··· Data shown

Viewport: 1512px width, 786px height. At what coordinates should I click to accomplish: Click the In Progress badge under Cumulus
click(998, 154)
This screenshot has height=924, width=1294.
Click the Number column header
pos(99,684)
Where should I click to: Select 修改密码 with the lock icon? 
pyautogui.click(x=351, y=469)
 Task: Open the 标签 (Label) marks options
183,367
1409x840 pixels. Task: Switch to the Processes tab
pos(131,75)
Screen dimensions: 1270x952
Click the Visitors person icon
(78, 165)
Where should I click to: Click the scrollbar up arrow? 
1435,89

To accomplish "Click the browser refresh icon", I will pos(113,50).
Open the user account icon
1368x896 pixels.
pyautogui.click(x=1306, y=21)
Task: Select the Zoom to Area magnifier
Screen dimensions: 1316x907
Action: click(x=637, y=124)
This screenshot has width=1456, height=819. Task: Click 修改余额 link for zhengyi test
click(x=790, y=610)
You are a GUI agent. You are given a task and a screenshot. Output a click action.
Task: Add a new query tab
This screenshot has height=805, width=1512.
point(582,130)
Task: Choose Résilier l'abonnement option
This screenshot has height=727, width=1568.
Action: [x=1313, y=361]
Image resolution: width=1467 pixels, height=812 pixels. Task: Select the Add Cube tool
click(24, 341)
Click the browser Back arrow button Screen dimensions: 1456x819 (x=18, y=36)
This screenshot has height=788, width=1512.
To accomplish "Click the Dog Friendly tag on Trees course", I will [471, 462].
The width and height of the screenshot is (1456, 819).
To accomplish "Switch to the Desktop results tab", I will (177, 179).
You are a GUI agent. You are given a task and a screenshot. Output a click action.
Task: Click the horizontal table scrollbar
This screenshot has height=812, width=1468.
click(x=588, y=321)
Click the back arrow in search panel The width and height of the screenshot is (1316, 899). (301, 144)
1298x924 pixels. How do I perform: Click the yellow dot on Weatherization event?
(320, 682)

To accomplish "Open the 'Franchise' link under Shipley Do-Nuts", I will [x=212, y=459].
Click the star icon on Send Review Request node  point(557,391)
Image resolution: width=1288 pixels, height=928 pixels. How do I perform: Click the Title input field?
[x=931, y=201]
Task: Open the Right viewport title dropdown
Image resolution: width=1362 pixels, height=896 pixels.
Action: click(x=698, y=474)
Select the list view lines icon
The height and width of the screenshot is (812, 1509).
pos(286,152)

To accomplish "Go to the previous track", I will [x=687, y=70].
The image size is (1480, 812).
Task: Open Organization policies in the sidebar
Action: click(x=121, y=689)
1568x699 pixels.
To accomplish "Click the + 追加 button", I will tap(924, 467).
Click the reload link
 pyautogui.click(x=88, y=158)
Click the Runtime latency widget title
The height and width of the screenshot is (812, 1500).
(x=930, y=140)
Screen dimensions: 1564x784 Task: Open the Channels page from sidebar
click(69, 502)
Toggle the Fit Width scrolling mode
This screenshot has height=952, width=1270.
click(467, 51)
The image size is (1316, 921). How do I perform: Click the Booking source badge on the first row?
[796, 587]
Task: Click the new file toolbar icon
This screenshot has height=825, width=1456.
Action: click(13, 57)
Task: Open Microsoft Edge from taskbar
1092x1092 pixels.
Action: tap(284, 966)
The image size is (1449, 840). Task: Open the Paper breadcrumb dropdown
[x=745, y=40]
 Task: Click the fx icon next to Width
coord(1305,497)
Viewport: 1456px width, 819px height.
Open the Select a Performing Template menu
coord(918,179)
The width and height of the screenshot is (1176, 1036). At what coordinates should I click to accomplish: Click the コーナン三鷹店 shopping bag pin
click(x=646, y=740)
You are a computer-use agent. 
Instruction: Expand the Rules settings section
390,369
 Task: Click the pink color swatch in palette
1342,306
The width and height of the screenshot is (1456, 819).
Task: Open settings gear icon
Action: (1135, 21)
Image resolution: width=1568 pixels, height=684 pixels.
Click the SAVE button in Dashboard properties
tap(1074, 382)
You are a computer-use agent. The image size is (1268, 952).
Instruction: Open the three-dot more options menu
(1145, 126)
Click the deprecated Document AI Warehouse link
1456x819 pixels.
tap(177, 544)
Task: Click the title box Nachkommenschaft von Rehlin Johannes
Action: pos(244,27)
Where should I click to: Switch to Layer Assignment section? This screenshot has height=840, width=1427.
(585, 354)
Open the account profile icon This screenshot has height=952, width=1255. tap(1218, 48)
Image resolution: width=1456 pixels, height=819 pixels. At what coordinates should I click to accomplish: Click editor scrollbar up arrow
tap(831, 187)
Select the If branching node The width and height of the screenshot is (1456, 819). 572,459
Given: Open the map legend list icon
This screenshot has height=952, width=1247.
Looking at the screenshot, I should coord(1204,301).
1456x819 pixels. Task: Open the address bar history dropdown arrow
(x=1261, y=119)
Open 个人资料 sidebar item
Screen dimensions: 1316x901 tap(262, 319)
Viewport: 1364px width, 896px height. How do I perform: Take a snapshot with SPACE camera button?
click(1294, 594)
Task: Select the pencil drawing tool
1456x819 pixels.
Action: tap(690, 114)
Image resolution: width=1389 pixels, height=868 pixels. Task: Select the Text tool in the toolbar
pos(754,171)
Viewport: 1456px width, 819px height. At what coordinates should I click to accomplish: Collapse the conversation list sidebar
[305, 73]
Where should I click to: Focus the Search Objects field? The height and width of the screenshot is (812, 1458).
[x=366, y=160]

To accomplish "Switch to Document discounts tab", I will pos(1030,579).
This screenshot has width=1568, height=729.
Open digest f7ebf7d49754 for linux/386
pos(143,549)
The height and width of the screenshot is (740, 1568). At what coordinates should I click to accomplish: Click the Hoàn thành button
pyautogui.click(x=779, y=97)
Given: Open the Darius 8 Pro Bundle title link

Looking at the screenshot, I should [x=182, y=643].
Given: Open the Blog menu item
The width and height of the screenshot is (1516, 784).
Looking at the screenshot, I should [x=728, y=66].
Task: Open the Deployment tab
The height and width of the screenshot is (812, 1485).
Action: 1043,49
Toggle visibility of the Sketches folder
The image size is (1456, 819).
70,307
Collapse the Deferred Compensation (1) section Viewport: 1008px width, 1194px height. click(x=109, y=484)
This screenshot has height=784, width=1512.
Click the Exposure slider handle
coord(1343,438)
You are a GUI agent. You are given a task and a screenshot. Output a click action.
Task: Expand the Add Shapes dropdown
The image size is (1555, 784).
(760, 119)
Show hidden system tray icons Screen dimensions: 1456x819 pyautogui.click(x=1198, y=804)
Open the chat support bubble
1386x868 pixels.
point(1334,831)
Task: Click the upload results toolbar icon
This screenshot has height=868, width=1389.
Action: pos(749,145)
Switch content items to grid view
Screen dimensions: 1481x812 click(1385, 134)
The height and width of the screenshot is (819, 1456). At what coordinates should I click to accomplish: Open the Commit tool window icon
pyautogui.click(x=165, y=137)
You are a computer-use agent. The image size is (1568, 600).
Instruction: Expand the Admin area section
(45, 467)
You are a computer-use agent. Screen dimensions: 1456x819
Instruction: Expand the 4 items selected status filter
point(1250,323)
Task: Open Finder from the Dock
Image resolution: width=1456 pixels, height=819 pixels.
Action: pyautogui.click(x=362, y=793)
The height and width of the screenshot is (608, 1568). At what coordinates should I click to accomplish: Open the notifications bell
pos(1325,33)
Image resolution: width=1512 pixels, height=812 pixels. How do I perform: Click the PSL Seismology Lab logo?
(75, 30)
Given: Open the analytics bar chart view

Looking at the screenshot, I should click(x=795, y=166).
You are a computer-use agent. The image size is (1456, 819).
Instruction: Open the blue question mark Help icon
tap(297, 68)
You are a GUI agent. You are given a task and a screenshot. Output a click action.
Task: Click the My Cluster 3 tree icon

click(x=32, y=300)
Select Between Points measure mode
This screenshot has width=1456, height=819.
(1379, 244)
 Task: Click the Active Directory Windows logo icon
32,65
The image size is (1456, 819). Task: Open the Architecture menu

······

Report every line of the data in which "computer" appears.

You are a computer-use agent. 
You are a computer-use agent. The image size is (1268, 952).
You are a computer-use agent. The image size is (1568, 600).
You are a computer-use agent. Screen dimensions: 1456x819
You are a computer-use agent. The image size is (1456, 819).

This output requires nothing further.